Image Source Non-Playable Characters Blog
The first role playing game I can think of that used a Die-Step system is FASA's Earthdawn First Edition published in 1993, with game mechanics designed by Greg Gorden and others. As stated in the Geekerati Media interview, Gorden was inspired to use a Die-Step system when his boss asked him to design a Fantasy role playing game that had its own system, but that still used all of the polyhedral dice Dungeons and Dragons players were used to using. You can see how Earthdawn knew it was introducing a new concept in the Die-Step system to players of games like D&D and Runequest due to the way they first present the mechanic. In Earthdawn, players attributes are rated by a standard value and then given their die based effectiveness rating (yes, Earthdawn used the Papyrus font). Given that one of the character generation methods in Earthdawn, the random roll method, has players roll 4d6 and drop the lowest value, it is clear that the intended audience was D&D players and the authors were giving these players a point of reference for how good a "d8" in an attribute was. Looking at the chart below, we can see that a character with average Intelligence in D&D would have a d8 rating in Earthdawn.

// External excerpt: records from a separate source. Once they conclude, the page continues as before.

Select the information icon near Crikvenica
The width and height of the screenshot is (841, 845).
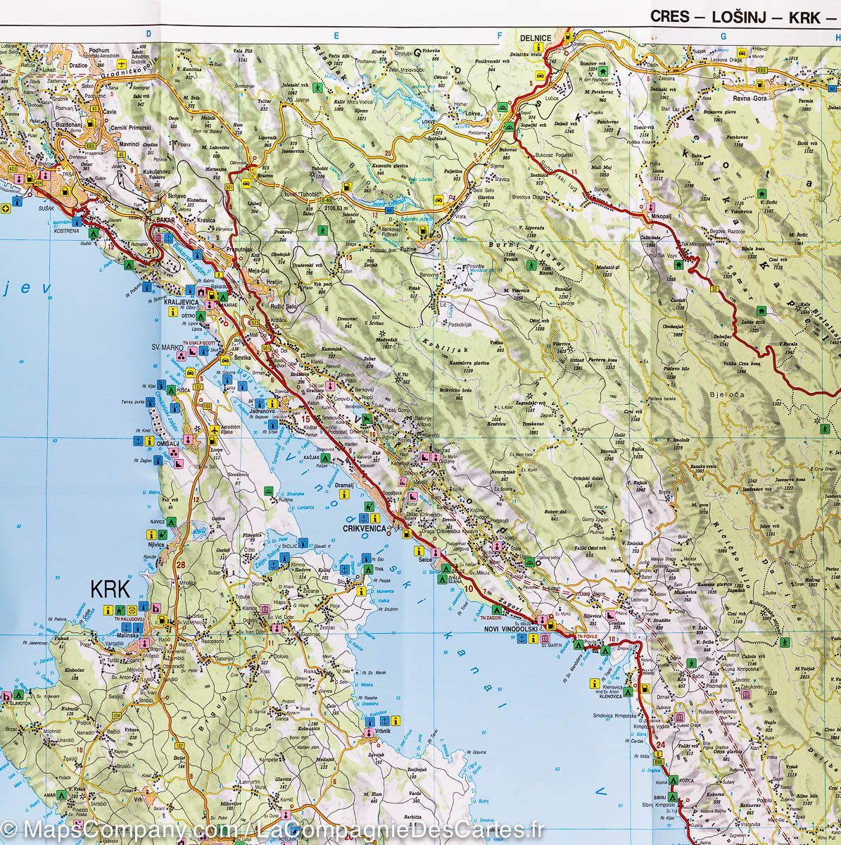tap(375, 518)
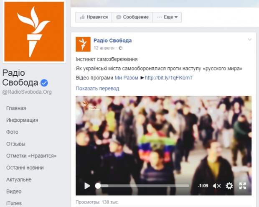Click the post author's small avatar
The width and height of the screenshot is (259, 207).
pos(83,44)
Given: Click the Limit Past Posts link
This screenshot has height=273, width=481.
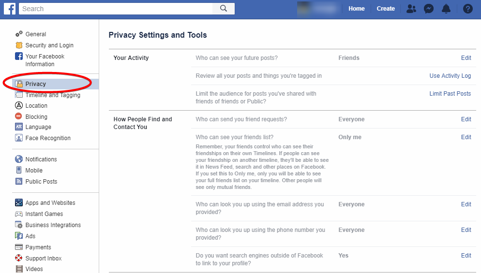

As mentioned above, Earthdawn is a Target Number system and the rulebook provides guidelines for Game Masters to use when setting difficulty numbers. Looking at an "ordinary" person, we can see that a task of "Average" difficulty requires a roll of between 3-5 to achieve any degree of success. Let's assume a Difficulty Number of 4+ for a task and we can see that a person with a d6 will have about a 50% chance to get an "ordinary" success and a person with a d8 has about a 62.5% chance of getting a degree of success. For those wondering, the use of the term ordinary success is intentional as Earthdawn has Degrees of Success as well and the use of "about" is because the dice are open ended which doesn't affect this particular Difficulty Number but would higher values.


While Earthdawn is truly innovative, it is also illustrative of a weakness in Die-Step systems that will be touched upon later. You can see a hint at this weakness at Step Numbers 8 and 9 on the Step/Action Dice chart above.

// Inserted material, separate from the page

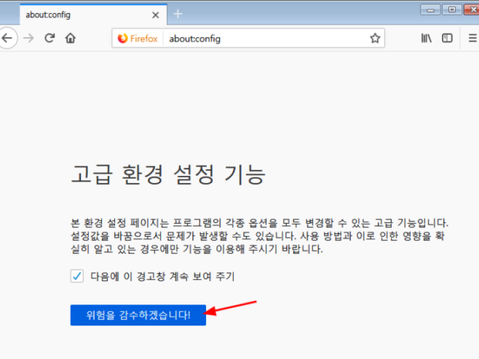Screen dimensions: 479x359
Task: Focus the about:config address field
Action: click(x=265, y=39)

Another revolutionary role playing game that utilizes a Die-Step mechanic is Shane Lacy Hensley's masterpiece Deadlands Classic. The first edition was published in 1996, three years after Earthdawn, but the underlying mechanics were designed by Shane Hensley with some additions like Fate Chips from Greg Gorden. Episode 164 of Geekerati erroneously credits Gorden with the use of a Step-Die mechanic in this game. That was all Hensley's idea and demonstrates how great designers can come up with parallel mechanics, though Hensley had done previous work on Earthdawn so that might have fueled the creative fire a little. Deadlands uses a combination of Die Pool and Die-Step mechanics as character attributes and skills are rated by both the quality and number of dice. Thus a person might have a Smarts of 4d4 or of 2d10. The person with the 4d4 rating will roll more dice, but the one rolling 2d10 is more intelligent. Like Earthdawn, die rolls in Deadlands are exploding or "open-ended," but unlike Earthdawn players select only the highest value from their pool rather than adding them together. This innovation leverages the strengths and intuitive nature of Die-Step systems without adding the limitation hinted at above.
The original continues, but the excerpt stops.